Win 10 is abhorrent in so many it's impossible to list them all. But it's
increasingly usable and mostly stable. Some pro users can live with the
horror. Others can't.

Linux is still a hobbyist, experimenter, and IT infrastructure OS. It's good
at all the above, and it's being used for some creative pro applications. But
it's not a straightforward option for anyone who just wants to get on with
paid professional creative work.

It would be interesting if one of the main audio sequencers appeared on Linux.
Bitwig is already there. But if (say) Ableton Live switched, it would start a
mass stampede away from macOS.

Unfortunately Linux fragmentation makes that unlikely.

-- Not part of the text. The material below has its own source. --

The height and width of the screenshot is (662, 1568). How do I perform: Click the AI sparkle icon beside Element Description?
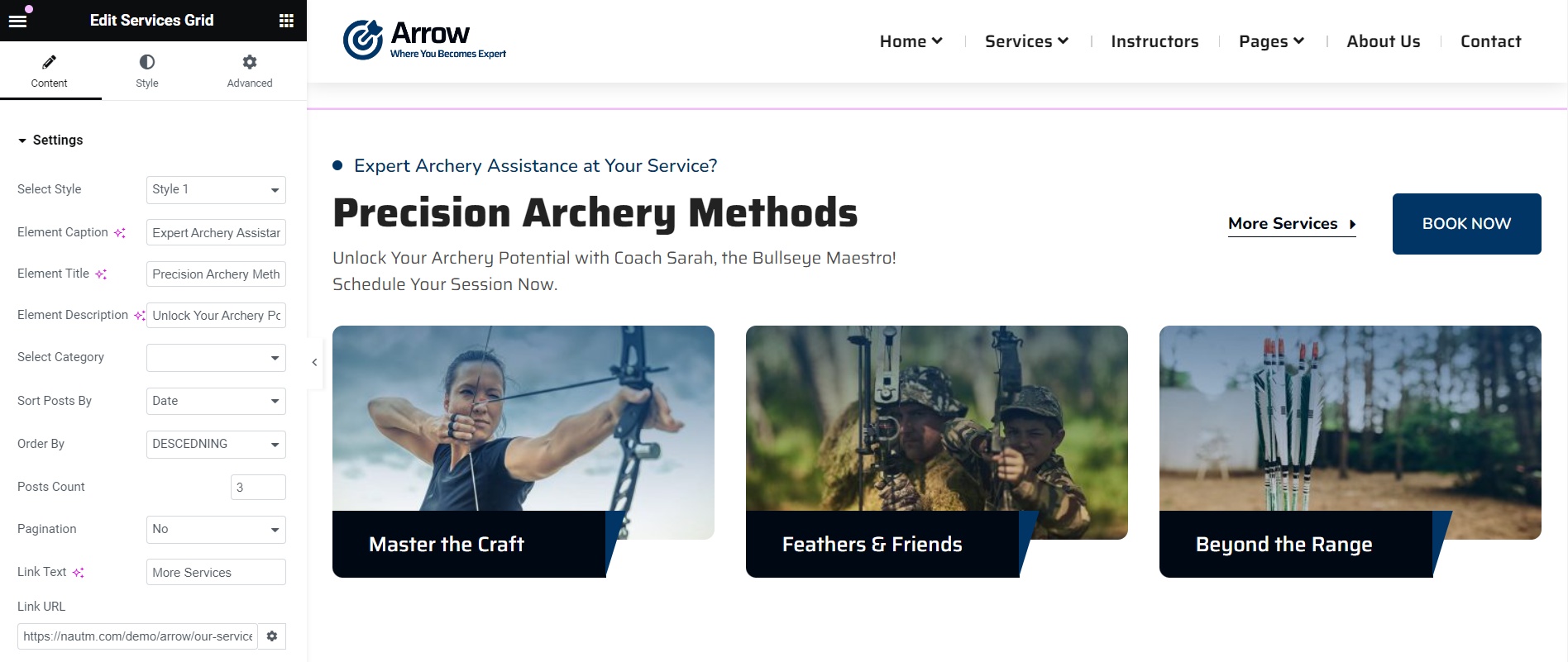point(140,316)
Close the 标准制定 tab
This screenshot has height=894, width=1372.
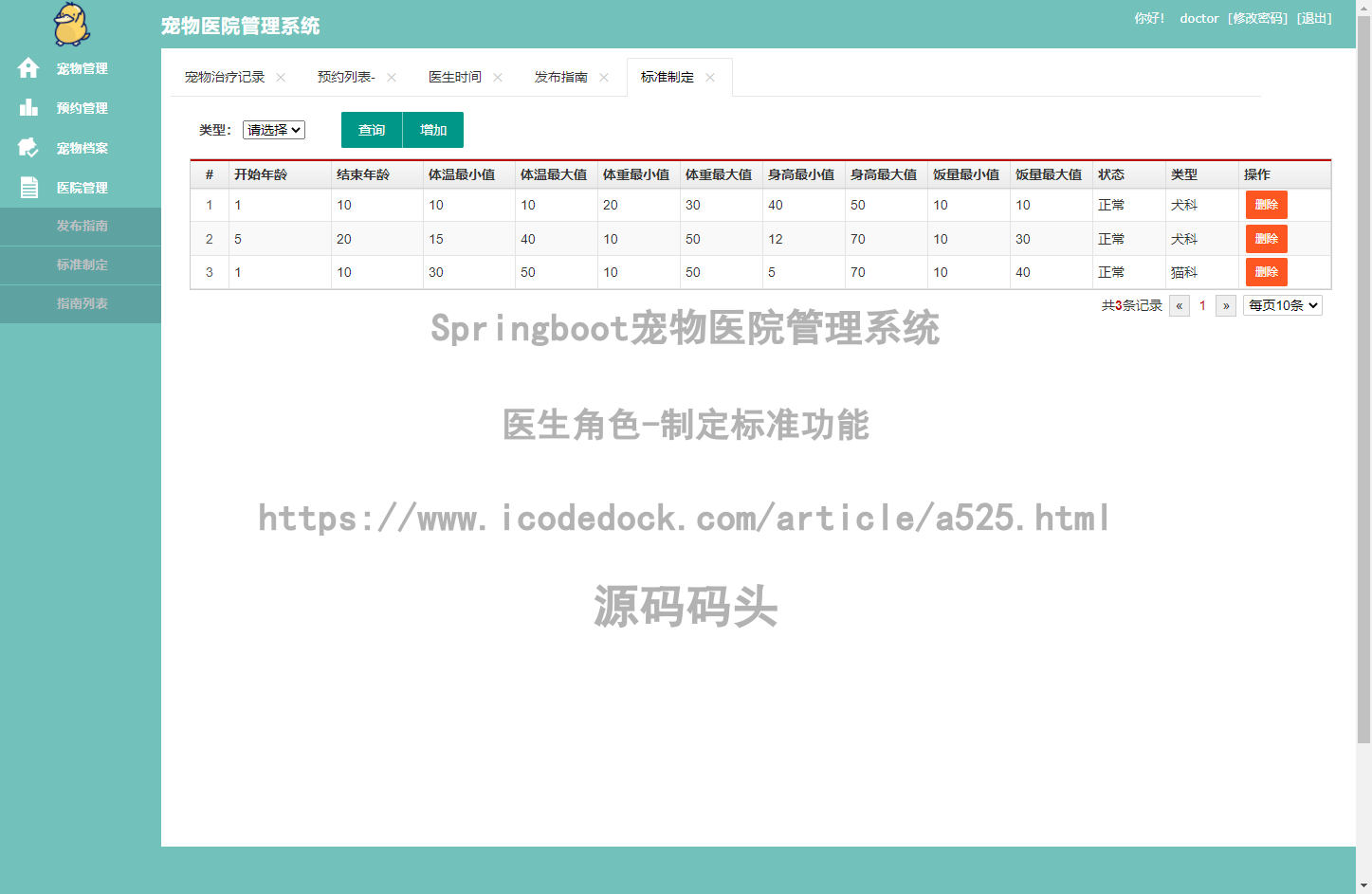[710, 78]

So - no, we do not currently have a rock solid no-nonsense OS for professional
use, and it's looking less and likely that we'll have one any time soon.

This is ridiculous in 2016. But here we are.

------
makecheck
Hardware and software both suffer, and both seem to come from a sense of “well
we’re just gonna do it this way now, having put no thought into it at all, and
you have to deal with it”.

For instance, there was absolutely zero reason to release an “update” to
GarageBand that outright _removed_ a substantial number of features and
_destroyed_ backward-compatibility (I don’t think I had a single song that
even SOUNDED THE SAME after opening it in the “improved” version; many
settings were just thrown out, or hard to find because they were just _moved_
for no good reason). This is just plain stupid management: inept decision-
making that shows a complete lack of respect for the financial and time
investments made by previous customers.

And hardware decisions have felt the same. Not only was the Mac Pro _not_ what
Pros really needed but even the damn _web site_ for the thing made it
impossible to really understand what the machine could actually do. I didn’t
want to sit through animations and fancy scrolling just to find a data sheet.
You have to have end-to-end, seamless understanding of what you’re trying to
do in an endeavor, and this is clueless behavior.

And one last factor makes me wonder: when Apple does so well in the stock
market, what does that do to employees? It probably doesn’t take a lot of
massive profit from stocks to make people reconsider their jobs; I figure
there have to be a few new millionaires who just decided to leave, causing
perhaps entirely new teams to take over some projects.

------
pragmar
Software updates in general are just getting sloppy, this isn't limited to
Apple. The Windows 10 anniversary update had issues as well. Makes me long for
the old MS service pack model.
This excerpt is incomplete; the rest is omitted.